-- THE PROBLEM --
Find each line in the items below that contains the string "dropdown", and copy those lines, treating uppercase and lowercase letters as different.

(Location data for words and elements)

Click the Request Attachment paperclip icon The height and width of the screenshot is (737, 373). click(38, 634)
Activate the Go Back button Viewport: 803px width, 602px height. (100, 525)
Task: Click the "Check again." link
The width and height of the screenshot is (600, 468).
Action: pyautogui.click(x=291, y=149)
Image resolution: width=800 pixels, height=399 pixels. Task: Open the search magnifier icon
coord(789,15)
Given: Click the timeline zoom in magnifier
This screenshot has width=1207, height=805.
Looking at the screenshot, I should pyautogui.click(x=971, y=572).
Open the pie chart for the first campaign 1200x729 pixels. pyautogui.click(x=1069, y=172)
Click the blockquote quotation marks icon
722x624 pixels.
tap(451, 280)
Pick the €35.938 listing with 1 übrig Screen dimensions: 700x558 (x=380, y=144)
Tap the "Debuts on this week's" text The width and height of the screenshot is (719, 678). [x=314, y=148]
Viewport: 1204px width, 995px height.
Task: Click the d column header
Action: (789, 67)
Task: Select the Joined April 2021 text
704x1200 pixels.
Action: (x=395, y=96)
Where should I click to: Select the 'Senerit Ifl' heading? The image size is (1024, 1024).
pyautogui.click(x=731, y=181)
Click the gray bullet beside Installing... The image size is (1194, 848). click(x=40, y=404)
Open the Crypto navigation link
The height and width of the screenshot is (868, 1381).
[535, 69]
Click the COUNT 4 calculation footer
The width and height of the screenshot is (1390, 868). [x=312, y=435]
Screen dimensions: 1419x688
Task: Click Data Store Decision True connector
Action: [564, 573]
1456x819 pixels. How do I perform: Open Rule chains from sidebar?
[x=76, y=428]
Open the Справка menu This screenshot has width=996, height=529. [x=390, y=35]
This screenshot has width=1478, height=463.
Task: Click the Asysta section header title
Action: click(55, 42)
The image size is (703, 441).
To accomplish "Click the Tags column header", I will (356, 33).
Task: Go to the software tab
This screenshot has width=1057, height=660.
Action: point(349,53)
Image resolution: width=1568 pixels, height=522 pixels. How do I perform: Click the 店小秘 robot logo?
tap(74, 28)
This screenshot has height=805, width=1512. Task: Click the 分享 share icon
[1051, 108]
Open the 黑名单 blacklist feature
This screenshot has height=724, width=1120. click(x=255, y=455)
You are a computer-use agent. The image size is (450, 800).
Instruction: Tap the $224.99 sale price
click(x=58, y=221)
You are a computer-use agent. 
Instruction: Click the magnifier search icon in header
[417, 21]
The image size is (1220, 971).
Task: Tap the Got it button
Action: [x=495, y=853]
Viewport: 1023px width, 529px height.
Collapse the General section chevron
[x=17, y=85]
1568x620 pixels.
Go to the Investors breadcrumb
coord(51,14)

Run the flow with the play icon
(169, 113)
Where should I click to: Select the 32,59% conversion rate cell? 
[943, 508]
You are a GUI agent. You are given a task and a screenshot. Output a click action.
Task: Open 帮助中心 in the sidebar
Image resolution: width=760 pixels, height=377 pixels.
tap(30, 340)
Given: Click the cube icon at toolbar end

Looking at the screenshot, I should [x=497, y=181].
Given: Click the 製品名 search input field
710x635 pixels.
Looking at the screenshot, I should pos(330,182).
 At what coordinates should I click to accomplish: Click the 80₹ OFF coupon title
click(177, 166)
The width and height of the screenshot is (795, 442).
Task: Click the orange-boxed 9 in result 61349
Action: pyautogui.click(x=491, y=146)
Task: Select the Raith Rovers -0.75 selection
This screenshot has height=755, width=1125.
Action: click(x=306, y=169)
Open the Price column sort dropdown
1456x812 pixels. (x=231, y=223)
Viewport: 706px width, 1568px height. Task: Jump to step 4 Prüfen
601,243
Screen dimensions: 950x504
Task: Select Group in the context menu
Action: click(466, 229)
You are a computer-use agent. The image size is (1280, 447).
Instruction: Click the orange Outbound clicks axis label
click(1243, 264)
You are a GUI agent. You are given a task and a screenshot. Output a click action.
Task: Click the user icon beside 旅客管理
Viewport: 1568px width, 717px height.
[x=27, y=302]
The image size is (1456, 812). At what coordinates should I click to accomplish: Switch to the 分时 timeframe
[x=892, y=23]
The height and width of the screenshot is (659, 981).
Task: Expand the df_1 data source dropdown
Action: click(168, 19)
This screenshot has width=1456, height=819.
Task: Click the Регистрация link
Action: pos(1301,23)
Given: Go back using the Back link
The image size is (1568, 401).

-- SOLUTION BELOW --
Open the Price column sort dropdown
Task: Expand the df_1 data source dropdown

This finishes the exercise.